SCHRIFTLICHE AUFGABE 1 |
Beantworte anhand des Textausschnitts zur Kostenschätzung die folgenden Fragen:
(a) Wie viel Zeit hat man in manchen Situationen höchstens für die Kostenschätzung?
(b) Wie viele Haupt-Use-Cases erklärt der Chef im geschilderten Szenario?
(c) Was darf auf gar keinen Fall passieren?
SCHRIFTLICHE AUFGABE 2 |
Schreibe den Textausschnitt über die schnelle Kostenschätzung im Anschluss an seinen letzten Satz weiter.

TEXTAUSSCHNITT |
════════

Heute geht es darum wie man auf die Schnelle zu einer abgestimmten Kostenschätzung kommen kann. Manchmal gibt es ja einfach Situationen, da hat man maximal 24 Stunden Zeit dazu und benötigt dann auch von unterschiedlichen Fachabteilungen die Zulieferung.

Es kann zum Beispiel sein, dass der Vertrieb im letzten Moment noch eine Chance bekommt an einer laufenden Ausschreibung teilzunehmen und braucht dafür bis morgen eine Kostenschätzung. Ansonsten kann man daran nicht mehr teilnehmen.

Oder dein Chef bekommt von seinem Chef die Ansage: “Ich brauche von dir bis morgen die Kostenschätzung, egal was passiert”.

Und da ich diese Situation schon selbst erlebt habe, würde ich darauf gerne mal etwas näher eingehen.

Stell dir mal folgendes Szenario vor: Dein Chef kommt zu dir und erzählt dir von einem bestimmten Vorhaben, es soll etwas entwickelt werden. Und dann erklärt er dir auch die drei Haupt-Use-Cases, oder Epics und sagt dir bis wann das Ganze fertig sein soll. Anschließend bittet er dich eine Kostenschätzung bis morgen zu machen. Jetzt kann man dem Ganzen gegenüberstehen und sagen:

Geht nicht. Sorry, Chef, das ist einfach nicht realistisch schätzbar, ich habe keinen Projektauftrag, ich habe keine schriftliche Spezifikationen und die Abstimmung mit den Fachbereichen in 24 Stunden, das ist absolut utopisch. Alleine schon einen Termin zu finden innerhalb von drei Tagen an dem alle Zeit haben, das wird schon schwer genug.”

Kann man machen, dann geht dein Chef allerdings zu deinem Kollegen und der macht die Schätzung. Und wenn der das dann hin bekommt, egal wie gut die Schätzqualität ist, sieht das für dich karrieretechnisch eher ungünstig aus. Dein Chef wird dann nämlich in seinem Gedächtnis haben:

  1. Du willst nicht und
  2. für schwierige, also prestigereiche Projekte, da frage ich nächstes Mal lieber den Kollegen. 

Okay. Wir entscheiden uns jetzt mal dafür, dass wir das annehmen wollen. Challenge accepted. Und als erstes achte auf deine Formulierung. Achte auf deine Formulierung bei der Zusage gegenüber deinem Chef. Sag besser nicht so etwas wie: “Alles klar, dass bekommen wir hin.”

Das kannst du nämlich noch nicht sicherstellen! Du kennst nicht die Verfügbarkeit der Fachabteilung. Und das Schlimmste, was auf gar keinen Fall passieren darf ist, dass du die Schätzung alleine machst. Warum? Zwei Gründe.

════════

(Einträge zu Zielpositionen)
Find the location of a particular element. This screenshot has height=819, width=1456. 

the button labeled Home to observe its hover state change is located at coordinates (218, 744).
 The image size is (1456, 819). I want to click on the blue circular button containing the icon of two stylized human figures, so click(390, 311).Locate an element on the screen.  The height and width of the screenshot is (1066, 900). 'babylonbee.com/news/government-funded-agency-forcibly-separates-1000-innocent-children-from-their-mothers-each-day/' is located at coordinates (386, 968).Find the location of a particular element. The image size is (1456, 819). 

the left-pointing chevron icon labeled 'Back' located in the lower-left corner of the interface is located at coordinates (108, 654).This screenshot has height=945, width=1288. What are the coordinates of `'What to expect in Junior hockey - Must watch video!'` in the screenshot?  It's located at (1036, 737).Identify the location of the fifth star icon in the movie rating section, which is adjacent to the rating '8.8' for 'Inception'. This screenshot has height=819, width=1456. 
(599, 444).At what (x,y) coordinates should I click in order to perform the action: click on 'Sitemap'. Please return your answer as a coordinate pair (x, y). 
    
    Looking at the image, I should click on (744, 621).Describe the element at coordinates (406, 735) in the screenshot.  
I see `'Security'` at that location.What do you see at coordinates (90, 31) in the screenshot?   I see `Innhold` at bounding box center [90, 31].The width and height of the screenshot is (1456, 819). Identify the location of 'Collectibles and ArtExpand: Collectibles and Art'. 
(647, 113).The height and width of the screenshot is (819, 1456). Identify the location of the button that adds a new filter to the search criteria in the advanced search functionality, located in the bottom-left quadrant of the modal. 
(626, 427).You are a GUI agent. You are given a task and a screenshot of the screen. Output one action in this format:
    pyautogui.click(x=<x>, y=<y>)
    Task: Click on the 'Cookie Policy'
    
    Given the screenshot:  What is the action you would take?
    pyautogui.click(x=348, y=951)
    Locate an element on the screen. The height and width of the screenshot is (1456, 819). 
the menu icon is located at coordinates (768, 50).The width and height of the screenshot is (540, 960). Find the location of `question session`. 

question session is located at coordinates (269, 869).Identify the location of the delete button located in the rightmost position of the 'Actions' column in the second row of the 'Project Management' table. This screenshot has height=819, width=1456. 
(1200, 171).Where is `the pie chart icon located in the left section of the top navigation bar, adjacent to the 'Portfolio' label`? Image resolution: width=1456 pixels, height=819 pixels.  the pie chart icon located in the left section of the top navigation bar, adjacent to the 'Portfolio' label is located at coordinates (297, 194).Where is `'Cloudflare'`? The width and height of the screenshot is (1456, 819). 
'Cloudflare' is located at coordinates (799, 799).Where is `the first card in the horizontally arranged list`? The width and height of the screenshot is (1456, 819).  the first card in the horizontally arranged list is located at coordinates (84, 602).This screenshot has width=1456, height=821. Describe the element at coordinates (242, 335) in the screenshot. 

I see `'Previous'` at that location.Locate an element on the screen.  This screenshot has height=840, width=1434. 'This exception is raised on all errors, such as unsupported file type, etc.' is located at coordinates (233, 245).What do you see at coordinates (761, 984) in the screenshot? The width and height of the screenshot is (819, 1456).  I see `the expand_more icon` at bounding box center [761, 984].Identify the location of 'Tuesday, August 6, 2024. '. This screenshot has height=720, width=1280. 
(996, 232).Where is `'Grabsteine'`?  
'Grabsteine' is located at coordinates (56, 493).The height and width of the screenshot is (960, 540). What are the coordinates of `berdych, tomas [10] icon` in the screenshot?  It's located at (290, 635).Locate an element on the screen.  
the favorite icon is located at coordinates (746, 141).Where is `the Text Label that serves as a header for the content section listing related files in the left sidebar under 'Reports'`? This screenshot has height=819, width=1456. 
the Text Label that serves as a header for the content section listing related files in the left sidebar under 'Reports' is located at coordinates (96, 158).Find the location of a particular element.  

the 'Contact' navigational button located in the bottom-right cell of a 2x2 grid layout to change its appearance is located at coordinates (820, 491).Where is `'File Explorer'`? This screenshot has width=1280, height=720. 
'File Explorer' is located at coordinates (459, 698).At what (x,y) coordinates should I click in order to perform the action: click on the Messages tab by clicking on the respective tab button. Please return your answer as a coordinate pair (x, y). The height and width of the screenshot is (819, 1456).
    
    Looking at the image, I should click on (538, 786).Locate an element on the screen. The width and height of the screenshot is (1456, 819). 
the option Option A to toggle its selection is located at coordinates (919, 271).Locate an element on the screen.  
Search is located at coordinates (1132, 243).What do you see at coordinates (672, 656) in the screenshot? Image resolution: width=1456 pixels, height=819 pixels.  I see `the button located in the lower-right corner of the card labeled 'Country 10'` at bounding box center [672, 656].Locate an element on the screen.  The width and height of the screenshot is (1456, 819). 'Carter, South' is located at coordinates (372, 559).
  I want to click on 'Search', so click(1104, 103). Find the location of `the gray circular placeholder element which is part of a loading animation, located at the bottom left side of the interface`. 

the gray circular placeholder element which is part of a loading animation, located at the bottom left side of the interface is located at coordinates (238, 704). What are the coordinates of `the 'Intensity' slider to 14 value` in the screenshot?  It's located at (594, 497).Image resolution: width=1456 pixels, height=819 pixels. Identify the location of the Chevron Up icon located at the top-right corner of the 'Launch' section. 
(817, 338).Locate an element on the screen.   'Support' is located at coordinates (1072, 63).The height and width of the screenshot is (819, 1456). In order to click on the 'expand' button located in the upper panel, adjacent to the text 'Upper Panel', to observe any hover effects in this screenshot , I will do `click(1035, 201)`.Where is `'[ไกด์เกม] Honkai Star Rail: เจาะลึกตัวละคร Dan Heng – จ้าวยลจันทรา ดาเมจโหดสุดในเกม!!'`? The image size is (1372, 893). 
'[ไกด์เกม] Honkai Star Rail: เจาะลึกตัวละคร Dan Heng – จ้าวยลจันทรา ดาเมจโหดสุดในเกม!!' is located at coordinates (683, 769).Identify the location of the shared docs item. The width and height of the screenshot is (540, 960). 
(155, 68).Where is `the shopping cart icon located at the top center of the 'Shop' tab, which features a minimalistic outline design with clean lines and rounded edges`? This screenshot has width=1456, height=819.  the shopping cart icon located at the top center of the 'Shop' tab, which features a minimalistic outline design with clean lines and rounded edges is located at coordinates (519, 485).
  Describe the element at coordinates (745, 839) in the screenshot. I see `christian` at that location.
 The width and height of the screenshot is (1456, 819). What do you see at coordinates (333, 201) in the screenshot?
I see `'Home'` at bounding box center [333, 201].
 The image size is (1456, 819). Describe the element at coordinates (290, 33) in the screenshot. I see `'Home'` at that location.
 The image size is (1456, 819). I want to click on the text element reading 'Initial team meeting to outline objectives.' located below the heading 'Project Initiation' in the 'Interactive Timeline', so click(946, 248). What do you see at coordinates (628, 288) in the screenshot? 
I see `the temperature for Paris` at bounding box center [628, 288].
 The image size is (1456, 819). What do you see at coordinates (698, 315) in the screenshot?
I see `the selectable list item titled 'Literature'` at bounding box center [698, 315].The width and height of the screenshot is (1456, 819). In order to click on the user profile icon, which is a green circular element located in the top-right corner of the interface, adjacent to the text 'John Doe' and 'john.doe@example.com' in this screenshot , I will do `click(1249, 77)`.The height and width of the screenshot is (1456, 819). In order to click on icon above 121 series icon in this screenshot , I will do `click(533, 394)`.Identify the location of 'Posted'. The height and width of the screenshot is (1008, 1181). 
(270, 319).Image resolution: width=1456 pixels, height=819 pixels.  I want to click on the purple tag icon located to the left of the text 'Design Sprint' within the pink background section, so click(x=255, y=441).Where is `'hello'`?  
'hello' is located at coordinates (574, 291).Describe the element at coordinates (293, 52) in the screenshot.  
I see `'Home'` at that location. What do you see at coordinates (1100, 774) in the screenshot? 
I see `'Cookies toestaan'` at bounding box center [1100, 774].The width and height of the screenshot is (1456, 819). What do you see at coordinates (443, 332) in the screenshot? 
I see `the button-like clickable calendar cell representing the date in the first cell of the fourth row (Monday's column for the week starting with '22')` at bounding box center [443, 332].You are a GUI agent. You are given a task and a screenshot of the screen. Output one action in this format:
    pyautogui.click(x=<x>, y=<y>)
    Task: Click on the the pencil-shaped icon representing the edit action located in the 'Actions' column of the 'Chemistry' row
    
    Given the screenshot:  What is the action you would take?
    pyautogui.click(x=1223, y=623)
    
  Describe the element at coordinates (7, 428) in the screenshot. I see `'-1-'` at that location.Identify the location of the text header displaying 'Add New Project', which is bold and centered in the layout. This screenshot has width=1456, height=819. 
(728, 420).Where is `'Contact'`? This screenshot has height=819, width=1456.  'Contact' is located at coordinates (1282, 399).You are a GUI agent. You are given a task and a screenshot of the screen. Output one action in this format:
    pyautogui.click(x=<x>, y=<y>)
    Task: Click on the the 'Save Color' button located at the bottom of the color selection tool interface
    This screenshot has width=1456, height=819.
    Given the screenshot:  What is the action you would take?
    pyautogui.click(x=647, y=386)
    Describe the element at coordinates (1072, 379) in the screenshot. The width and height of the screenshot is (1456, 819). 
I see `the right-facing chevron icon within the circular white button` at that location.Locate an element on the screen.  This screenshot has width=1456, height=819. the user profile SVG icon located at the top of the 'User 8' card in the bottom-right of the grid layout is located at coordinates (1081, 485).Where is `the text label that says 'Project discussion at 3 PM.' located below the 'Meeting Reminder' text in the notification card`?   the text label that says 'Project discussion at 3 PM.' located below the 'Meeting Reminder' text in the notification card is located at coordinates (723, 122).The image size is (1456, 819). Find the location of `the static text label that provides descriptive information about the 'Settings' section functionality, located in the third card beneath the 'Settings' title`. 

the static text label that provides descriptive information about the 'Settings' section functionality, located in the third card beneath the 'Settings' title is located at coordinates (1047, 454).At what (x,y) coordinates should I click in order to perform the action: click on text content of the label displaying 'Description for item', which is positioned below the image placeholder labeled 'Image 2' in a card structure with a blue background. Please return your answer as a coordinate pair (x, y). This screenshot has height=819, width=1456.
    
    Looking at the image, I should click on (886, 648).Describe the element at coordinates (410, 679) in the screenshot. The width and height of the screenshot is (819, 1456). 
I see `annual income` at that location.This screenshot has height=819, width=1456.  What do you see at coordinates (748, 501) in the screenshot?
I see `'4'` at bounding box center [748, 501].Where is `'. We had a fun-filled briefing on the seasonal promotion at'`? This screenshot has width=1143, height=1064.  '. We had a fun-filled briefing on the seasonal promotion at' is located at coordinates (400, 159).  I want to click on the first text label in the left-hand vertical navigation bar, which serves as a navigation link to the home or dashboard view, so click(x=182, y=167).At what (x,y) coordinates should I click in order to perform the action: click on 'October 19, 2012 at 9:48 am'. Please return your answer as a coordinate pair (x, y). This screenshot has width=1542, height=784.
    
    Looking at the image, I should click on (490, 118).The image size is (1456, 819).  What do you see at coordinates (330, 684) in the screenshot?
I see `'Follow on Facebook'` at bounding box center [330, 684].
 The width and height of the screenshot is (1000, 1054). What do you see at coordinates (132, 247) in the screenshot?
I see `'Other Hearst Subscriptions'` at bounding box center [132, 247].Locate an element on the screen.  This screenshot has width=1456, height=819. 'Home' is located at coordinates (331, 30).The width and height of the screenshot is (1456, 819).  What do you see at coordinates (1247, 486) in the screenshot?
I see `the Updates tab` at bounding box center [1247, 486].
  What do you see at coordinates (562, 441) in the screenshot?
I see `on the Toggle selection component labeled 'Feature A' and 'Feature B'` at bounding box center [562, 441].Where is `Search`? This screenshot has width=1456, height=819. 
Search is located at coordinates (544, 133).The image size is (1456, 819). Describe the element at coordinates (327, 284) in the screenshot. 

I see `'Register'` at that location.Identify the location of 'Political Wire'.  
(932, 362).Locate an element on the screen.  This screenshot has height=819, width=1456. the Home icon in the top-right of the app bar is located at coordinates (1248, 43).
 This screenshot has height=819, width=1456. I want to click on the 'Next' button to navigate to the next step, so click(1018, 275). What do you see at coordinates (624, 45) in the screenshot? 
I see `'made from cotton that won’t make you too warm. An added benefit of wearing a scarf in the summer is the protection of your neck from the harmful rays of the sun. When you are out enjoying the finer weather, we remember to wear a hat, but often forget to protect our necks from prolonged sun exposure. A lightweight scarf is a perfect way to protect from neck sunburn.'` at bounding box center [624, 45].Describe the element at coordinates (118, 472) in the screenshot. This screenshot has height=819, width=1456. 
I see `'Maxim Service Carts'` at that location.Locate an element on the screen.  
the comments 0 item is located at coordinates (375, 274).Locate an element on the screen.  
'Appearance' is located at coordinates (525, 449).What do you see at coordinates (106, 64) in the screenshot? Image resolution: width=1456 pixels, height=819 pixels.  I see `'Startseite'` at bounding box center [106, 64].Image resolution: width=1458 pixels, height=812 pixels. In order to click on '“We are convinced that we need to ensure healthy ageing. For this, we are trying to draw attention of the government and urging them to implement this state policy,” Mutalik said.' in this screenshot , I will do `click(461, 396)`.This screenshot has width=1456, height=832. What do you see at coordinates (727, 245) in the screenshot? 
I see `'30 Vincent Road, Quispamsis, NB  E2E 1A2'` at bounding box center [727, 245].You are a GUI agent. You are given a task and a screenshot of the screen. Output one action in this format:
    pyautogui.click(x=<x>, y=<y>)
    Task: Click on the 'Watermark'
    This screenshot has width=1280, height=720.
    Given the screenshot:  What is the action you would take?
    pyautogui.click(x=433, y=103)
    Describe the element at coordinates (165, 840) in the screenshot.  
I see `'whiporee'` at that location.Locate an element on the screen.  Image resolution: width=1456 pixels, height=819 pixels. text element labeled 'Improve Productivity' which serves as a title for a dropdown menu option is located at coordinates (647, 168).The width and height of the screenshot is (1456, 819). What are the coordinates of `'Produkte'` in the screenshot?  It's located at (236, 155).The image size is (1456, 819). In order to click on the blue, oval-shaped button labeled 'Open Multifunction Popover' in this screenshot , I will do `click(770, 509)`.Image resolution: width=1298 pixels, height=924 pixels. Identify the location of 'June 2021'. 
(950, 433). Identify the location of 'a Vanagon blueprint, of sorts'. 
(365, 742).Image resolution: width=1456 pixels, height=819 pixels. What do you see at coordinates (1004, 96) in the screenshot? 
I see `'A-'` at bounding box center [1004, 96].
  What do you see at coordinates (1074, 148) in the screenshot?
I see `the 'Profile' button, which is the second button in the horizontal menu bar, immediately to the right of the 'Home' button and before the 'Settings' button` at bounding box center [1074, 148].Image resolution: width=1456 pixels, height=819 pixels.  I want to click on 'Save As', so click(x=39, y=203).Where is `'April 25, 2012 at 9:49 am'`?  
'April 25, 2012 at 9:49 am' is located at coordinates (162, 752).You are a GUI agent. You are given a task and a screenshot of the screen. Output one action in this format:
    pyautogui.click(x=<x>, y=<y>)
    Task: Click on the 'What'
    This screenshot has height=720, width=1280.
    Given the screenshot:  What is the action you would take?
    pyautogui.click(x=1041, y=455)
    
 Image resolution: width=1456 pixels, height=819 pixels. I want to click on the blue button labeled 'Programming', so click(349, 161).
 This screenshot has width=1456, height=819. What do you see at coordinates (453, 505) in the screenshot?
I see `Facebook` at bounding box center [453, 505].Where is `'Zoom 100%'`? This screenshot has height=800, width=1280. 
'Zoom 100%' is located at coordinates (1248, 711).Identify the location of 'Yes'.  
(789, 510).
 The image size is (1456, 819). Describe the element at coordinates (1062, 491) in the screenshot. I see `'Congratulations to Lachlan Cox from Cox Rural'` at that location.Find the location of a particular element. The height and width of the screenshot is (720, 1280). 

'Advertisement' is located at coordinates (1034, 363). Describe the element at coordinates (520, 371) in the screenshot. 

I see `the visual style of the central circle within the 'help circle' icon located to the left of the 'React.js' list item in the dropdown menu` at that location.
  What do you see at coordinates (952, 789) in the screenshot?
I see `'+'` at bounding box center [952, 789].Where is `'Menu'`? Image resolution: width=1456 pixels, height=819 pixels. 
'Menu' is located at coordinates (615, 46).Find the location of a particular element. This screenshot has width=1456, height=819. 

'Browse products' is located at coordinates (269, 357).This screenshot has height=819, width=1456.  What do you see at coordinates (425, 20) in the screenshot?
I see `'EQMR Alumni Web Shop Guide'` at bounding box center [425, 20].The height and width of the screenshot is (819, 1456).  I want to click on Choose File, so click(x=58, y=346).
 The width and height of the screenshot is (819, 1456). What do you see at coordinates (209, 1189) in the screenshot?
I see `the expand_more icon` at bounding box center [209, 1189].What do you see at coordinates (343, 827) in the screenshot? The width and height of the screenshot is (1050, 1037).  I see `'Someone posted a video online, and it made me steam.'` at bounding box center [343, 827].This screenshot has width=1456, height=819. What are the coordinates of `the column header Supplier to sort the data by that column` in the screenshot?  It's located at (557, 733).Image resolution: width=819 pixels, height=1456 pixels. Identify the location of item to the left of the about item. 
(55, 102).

════════

LÖSUNG 1 |
(a) Maximal 24 Stunden.
(b) Drei.
(c) Dass du die Schätzung alleine machst.

LÖSUNG 2 |
  1. Du bist nicht für alles der Fachexperte, du bist kein Fachexperte für das Thema Design, Frontend, Backend, Security, Datenschutz… Daher wird vermutlich deine Schätzung sehr weit weg von der Realität sein. Und
  2. du versaust es dir schon mit deinem zukünftigen Team, bevor das Projekt überhaupt begonnen hat. Die Fachbereiche fühlen sich übergangen und da die Schätzung nicht von ihnen war, werden sie sich auch in keinster Weise später verpflichtet fühlen diese Schätzung im Projektverlauf einzuhalten. Das heißt, bei späteren Kostenabweichungen werden dann immer leidenschaftslos sagen: Ja, wir wurden ja nicht gefragt. Also, achte da auf deine Formulierung und zeig deinem Chef eher, dass du dir ganz viel Mühe geben wirst. Und, dass du hoffst, dass alle Fachabteilung schnellstmöglich zuliefern können.

Dann würde ich als nächstes den Chef jetzt noch nicht gehen lassen. Ich würde ihn bitten, dass er oder seine Teamassistenz einen Termin einstellt. Warum er? Warum nicht du? Er hat mit seiner Autorität wesentlich mehr Power im Unternehmen als du. Und das erhöht die Chance, dass die Leute auch tatsächlich so kurzfristig zusammenkommen. Dein Chef wird dann sehr wahrscheinlich nicht an dem Termin teilnehmen, vielleicht möchtest du das auch gar nicht 🙂 Und du wirst stattdessen da sitzen, aber das wissen die Fachbereiche jetzt gerade ja gar nicht.

Umso ranghöher die Person ist, die den Termin versendet, desto höher ist auch die Wahrscheinlichkeit, dass die Experten später im Meeting sitzen. Und jetzt geht es um die eigentliche Termineinladung. Wie würde ich die gestalten?

  • Zeitraum: heute 17 bis 20 Uhr. Ja, das ist nicht schön, das weiß ich, aber wenn das absolute Prio hat, dann muss man auch mal ungewöhnliche Wege eingehen. Und um 17 Uhr ist das Tagesgeschäft in der Regel erledigt.
  • Ich würde die Einladung mit einem Ausrufezeichen versehen und in den Betreff würde ich reinschreiben als erstes Wort: Dringend! Und dann das Thema, also zum Beispiel Kostenschätzung für Vorhaben X.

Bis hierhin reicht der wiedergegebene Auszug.